In the 21st century, anyone with access to a competent digital camera (or in some cases just a phone) can film for hours at a time without worrying about the cost; if you have the device and the storage space, you can keep filming. One can even significantly curb shooting costs by renting instead of owning the camera. A 2020 re-make of Empire would be a purposeless facsimile. On the other hand, the ease and low-cost of shooting digitally for longer durations has meant a rapid increase in turnaround for artists like James Benning—a long-take 16mm Bolex filmmaker until digital reached the point of being able to produce images whose quality he was happy with. The financial factor also meant a huge shift in what was possible for filmmakers from poorer countries; in the Philippines, one particular filmmaker came out of hiding to find success in prestige festival circuits.
I had barely heard of Lav Diaz when I sat down to watch A Lullaby to the Sorrowful Mystery at the 2016 Berlinale. What I did know was that he had a habit of producing works longer than those typically screened theatrically. As La Flor (Mariano Llinás, 2018) made abundantly clear last year (in the path pioneered by Diaz), outrageous runtimes don’t necessarily negate the possibility of a distribution deal—and they can be made for cheap.
Long films can, however, present physical challenges for viewers. I won’t soon forget how badly I had to pee towards the end of that Lav Diaz screening; holding it in for what felt like the final hour, knowing the end was near but having no real concept of exactly how near. Arta Barzanji’s piece in this first issue of photogénie deals in part with the physical experience of viewing Sátántangó (Béla Tarr, 1994) in its recent theatrical run, and how it lends itself to a form of bodily hypnosis, mind sucked completely into the screen.
While so-called slow cinema does tend to stretch time, the experience of time while viewing the avant-garde is something else entirely: time does not merely stretch—it is pulled to the brink of its breaking point before imploding in on itself. Nathaniel Dorsky’s Arboretum Cycle (2017) builds galaxies in its silence, Robert Beavers’ The Ground (2001) beats with thudding repetitions which seem to squeeze eternity and a day into half of an hour, and as filmmaker Christina Phoebe Thomopoulos’s pictorial piece indicates, there is a world of experience within any given cycle of Gregory Markopoulos’s Eniaios (1948-1990) which transcends mere linguistic relatability.

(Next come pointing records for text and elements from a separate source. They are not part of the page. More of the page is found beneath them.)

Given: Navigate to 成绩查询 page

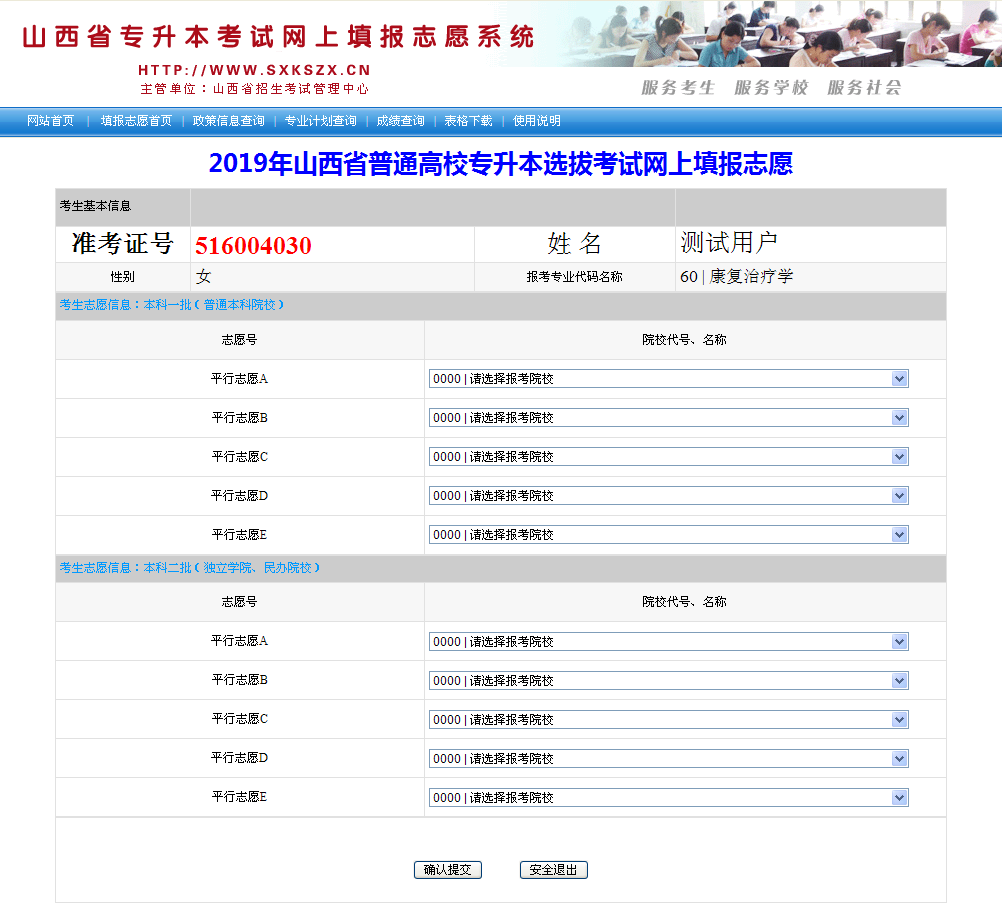Looking at the screenshot, I should coord(400,121).
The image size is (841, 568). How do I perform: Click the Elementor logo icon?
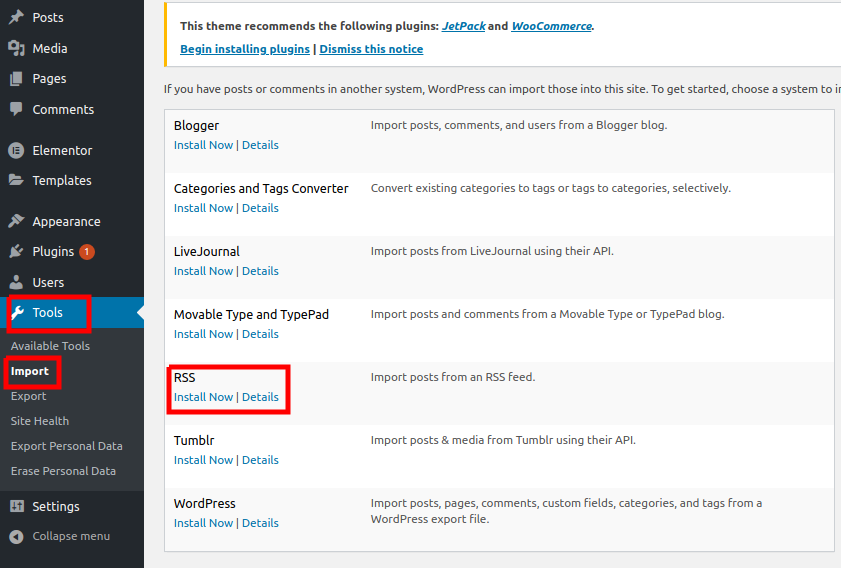(x=16, y=151)
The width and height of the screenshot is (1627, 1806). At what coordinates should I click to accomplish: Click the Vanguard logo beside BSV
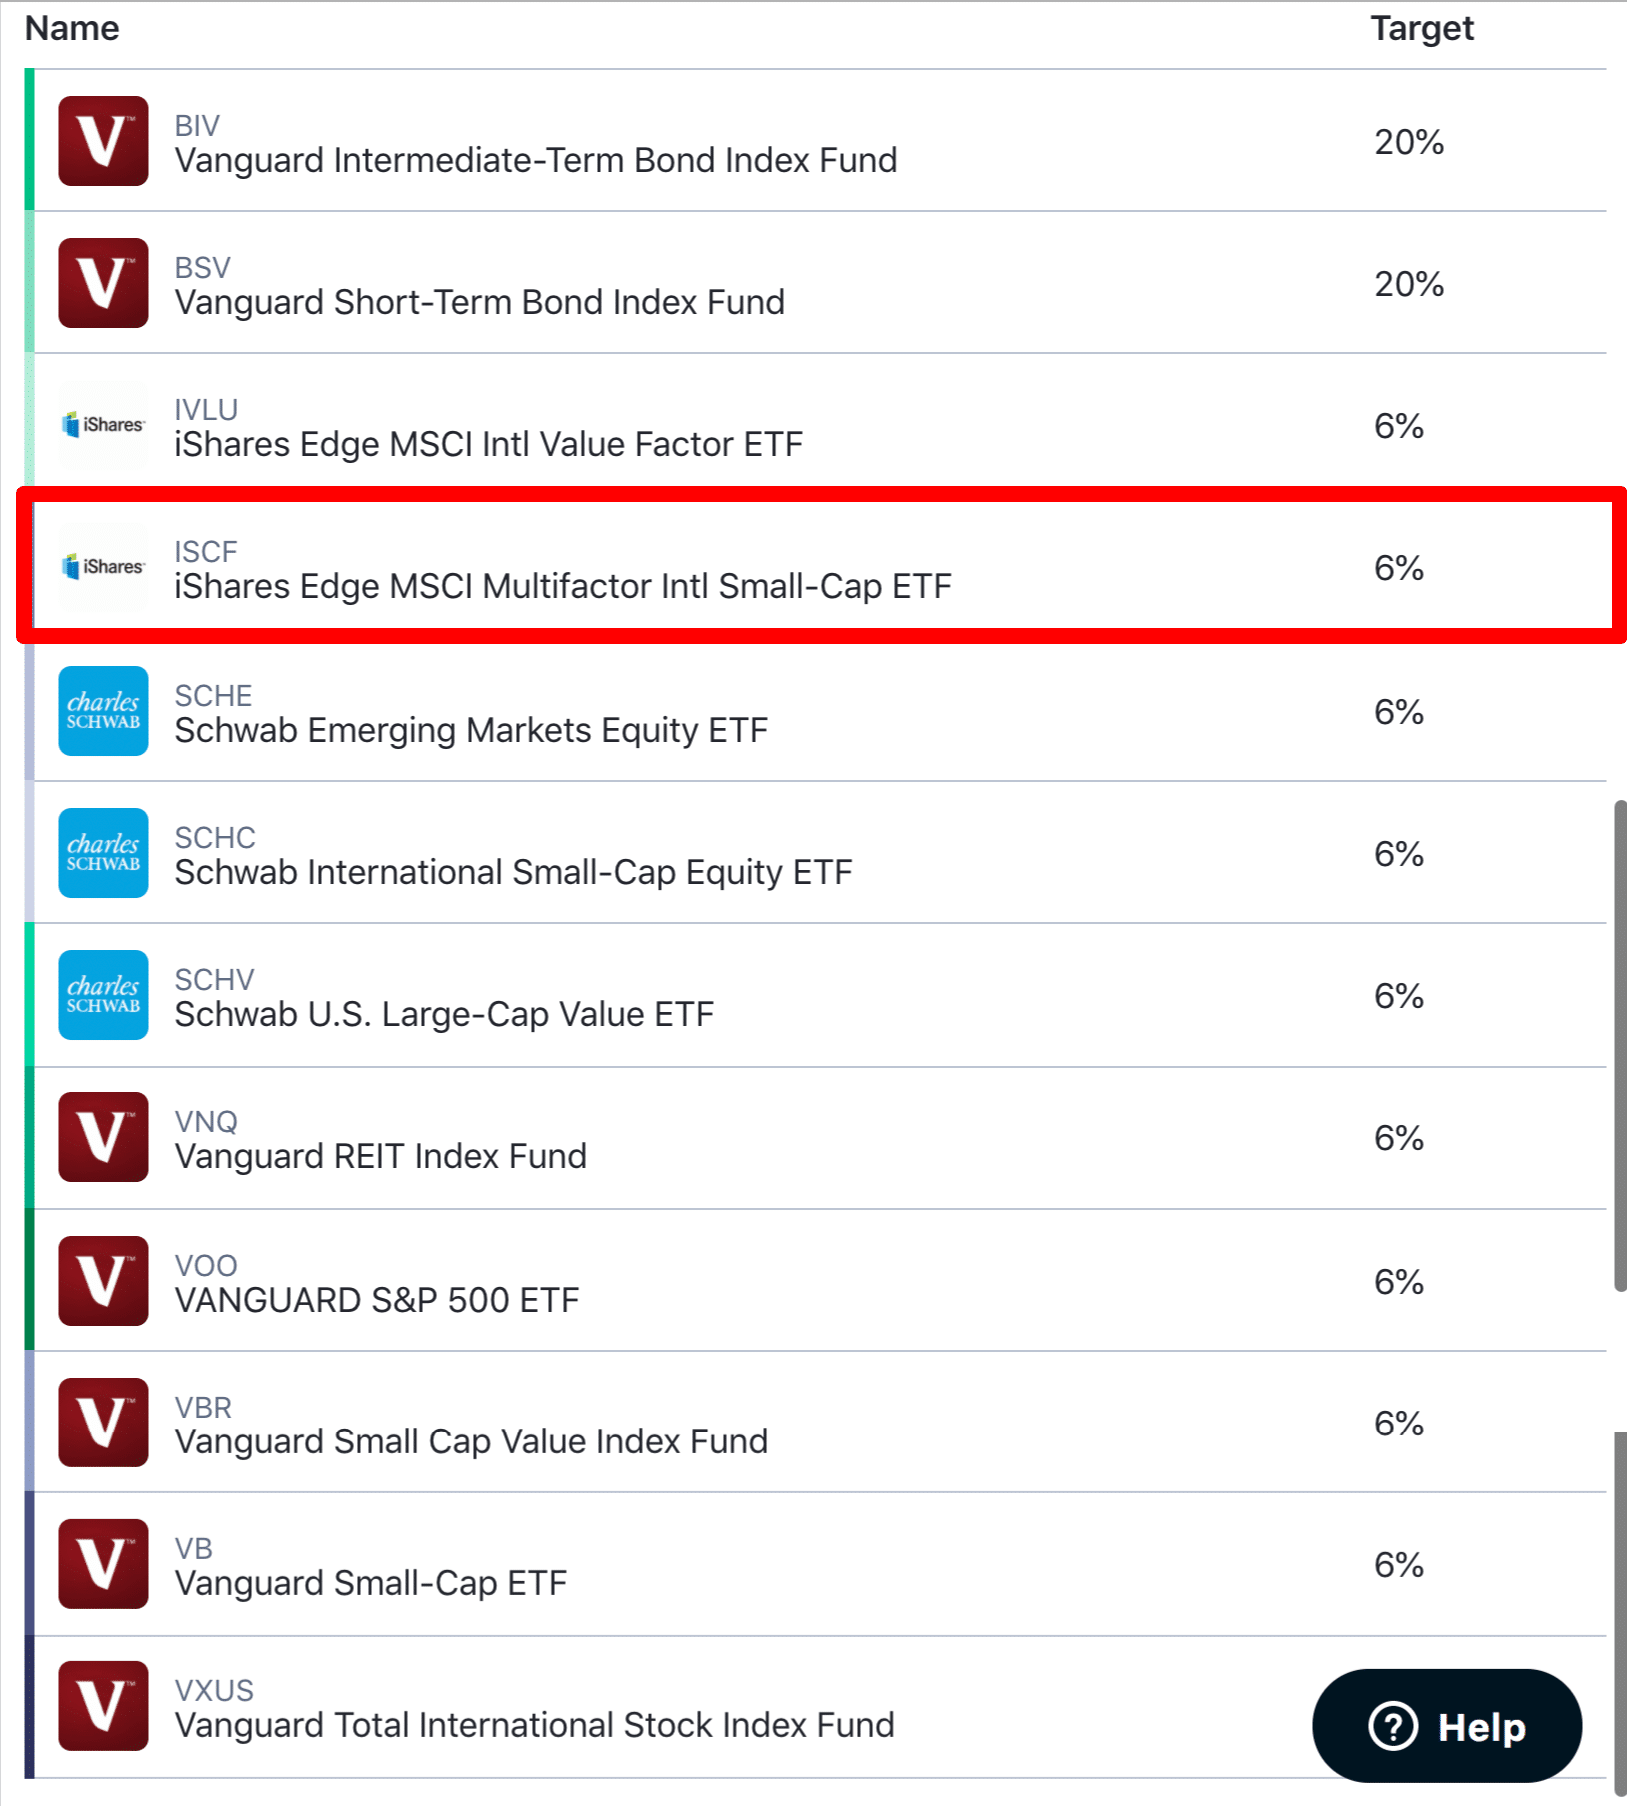pyautogui.click(x=103, y=283)
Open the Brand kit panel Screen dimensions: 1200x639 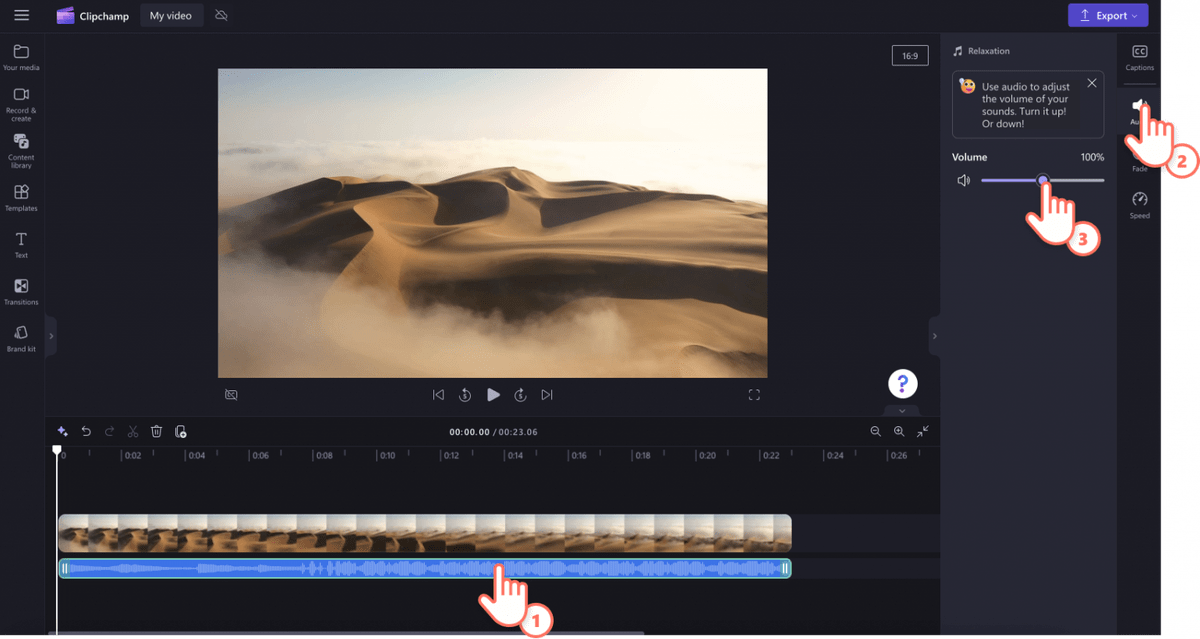click(20, 340)
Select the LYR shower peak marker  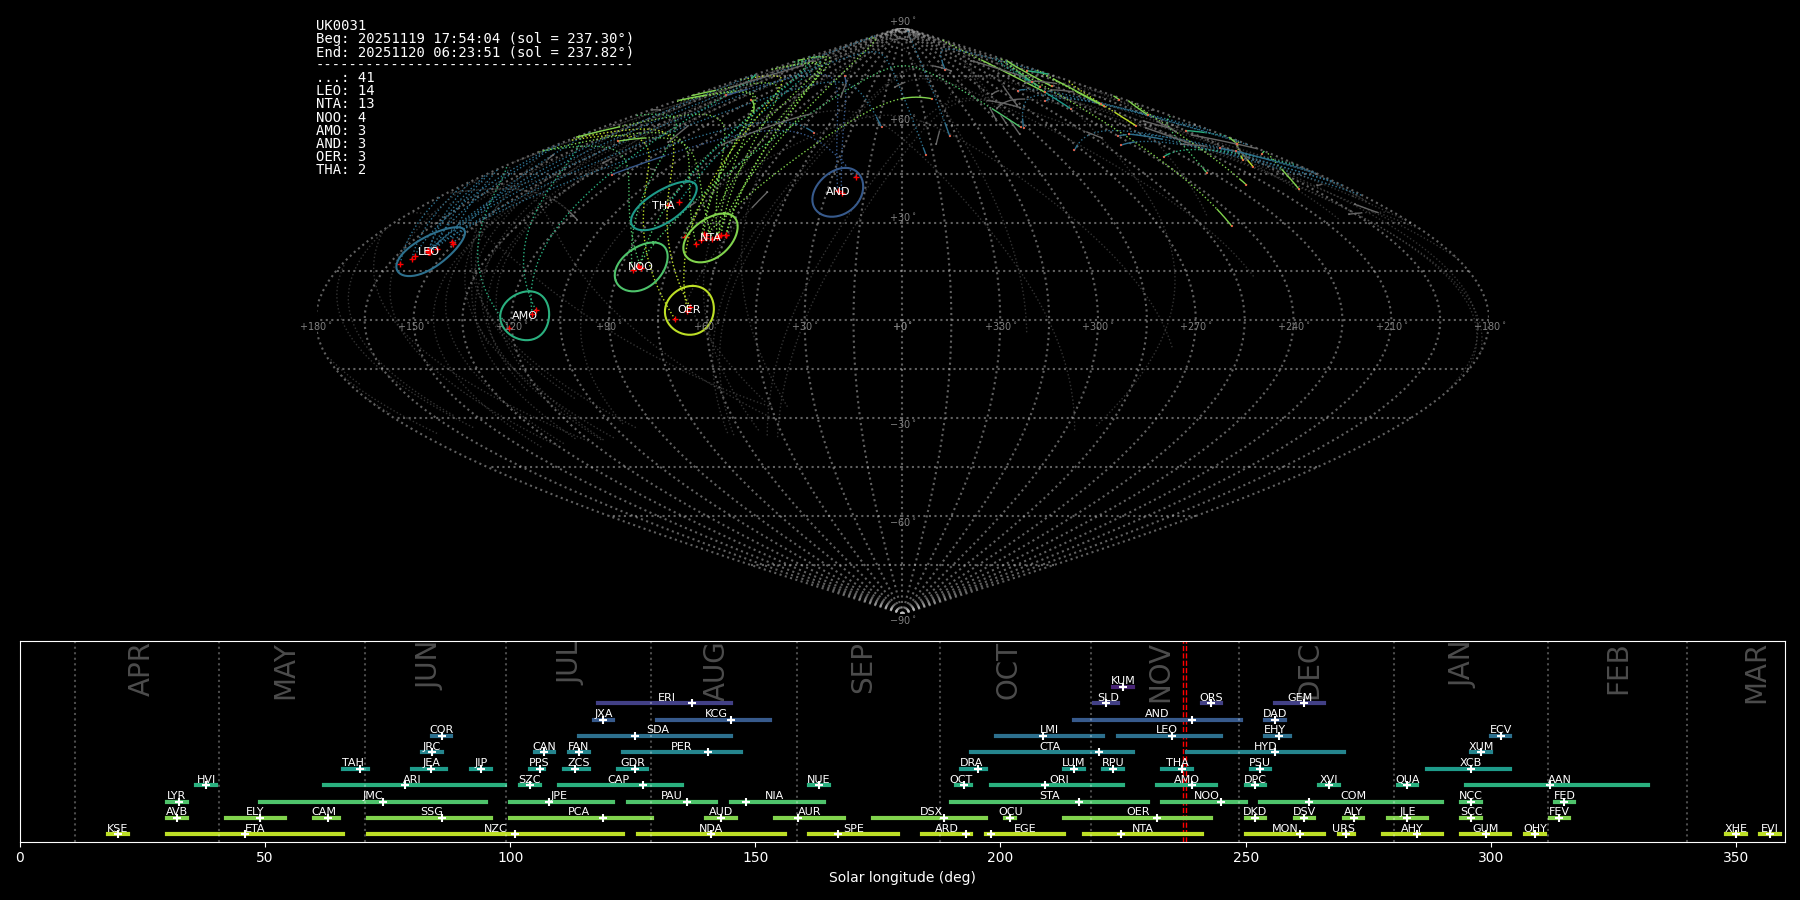(x=179, y=802)
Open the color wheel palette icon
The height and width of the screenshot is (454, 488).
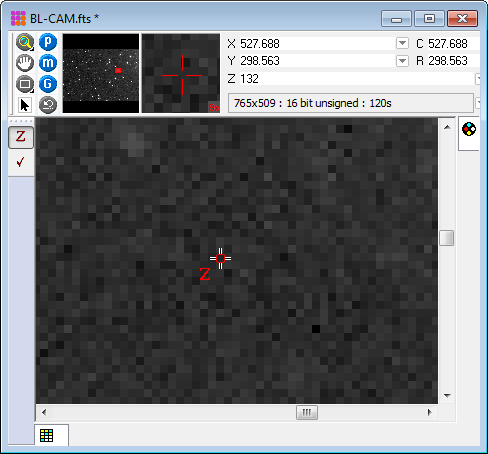point(469,129)
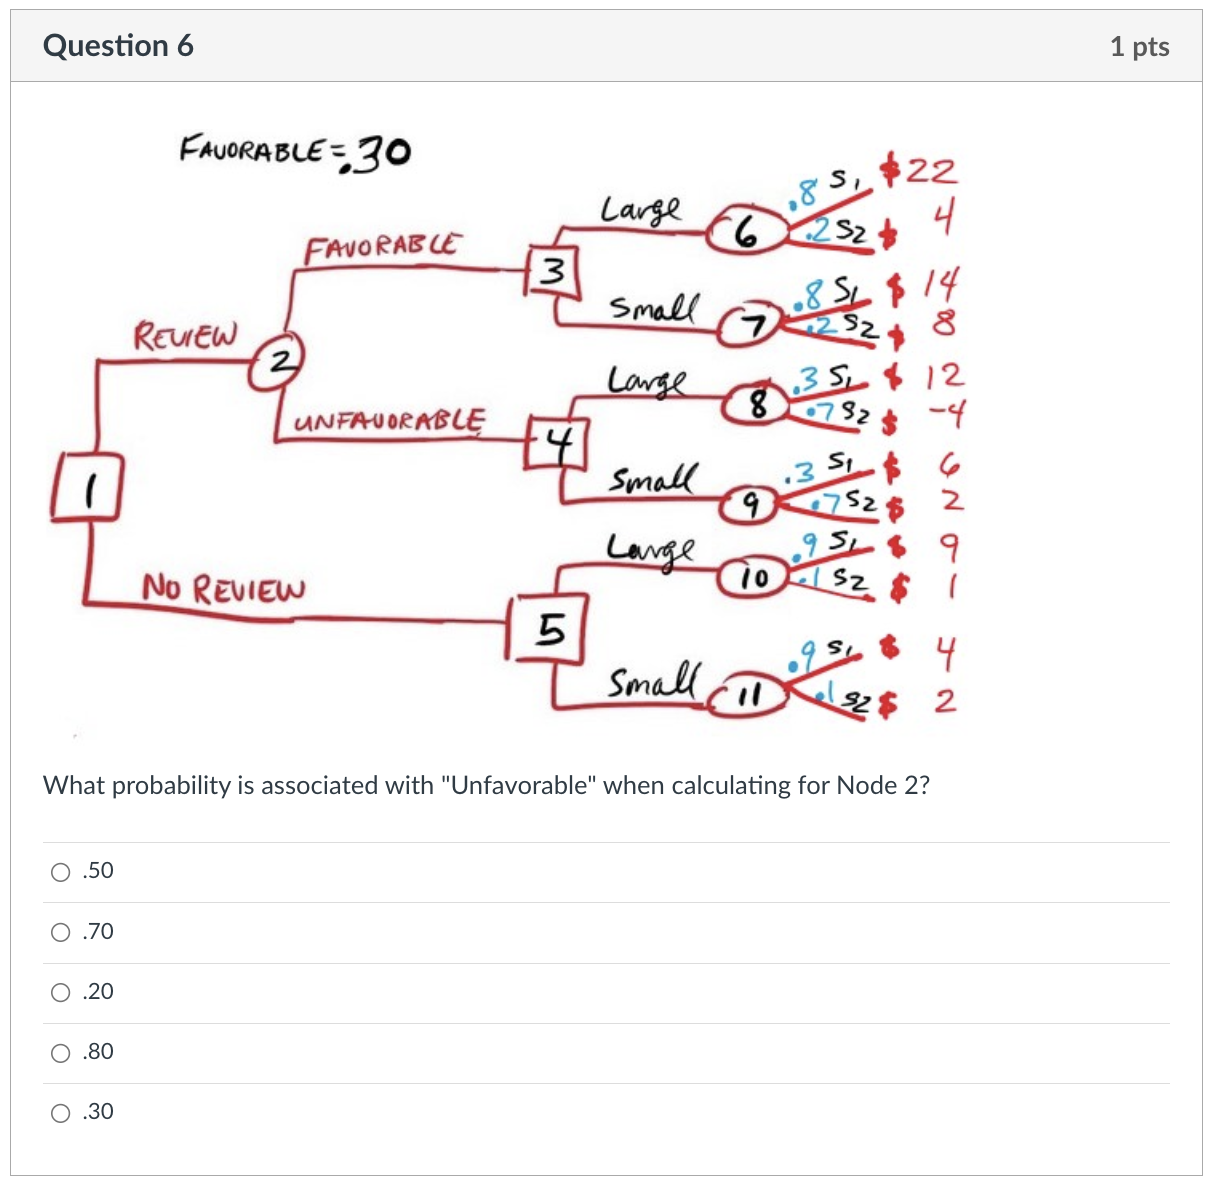This screenshot has height=1188, width=1215.
Task: Click the REVIEW branch label
Action: [x=184, y=335]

But what of long films purportedly showing us literal reality? Looking at a documentary take on the long form, Irina Trocan’s piece finds much to critique and celebrate in the TV-journalism observations on ‘90s tumult in the Balkans via Marcel Ophuls’s Veillées d’armes (The Troubles We’ve Seen, 1994). The madness of war resists comprehension, and while longer films are granted a greater opportunity to bridge this gap in understanding between civilian and chaos, one might argue that understanding any single conflict completely would take a lifetime.
Also looking at a made-for-TV episodic film, albeit as a fictional look at the distant rather than recent past, Michaël Van Remoortere explores the ‘Darkroom of History’ that is Rainer Werner Fassbinder’s Berlin Alexanderplatz (1980). Here we examine the Weimar Republic as an audience acutely aware of the proximity of fascism, while its characters cannot see it coming. We are all prisoners to time, able only to experience it linearly.
What of short works that might visually espouse Chronos in a manner similar to long works? Anuj Malhorta takes us through the distinctly Balkan conception of cinematic time in the short films of Vjekoslav Nakić, which are “suspended in eternal time,” sharing some aesthetic and thematic interests with Ozu and Kiarostami.
It is with distinct pleasure that I present to you, dear reader, these five time-texts in our first collected issue. I hope they might help you in some way to navigate this fickle subject both on-screen and off.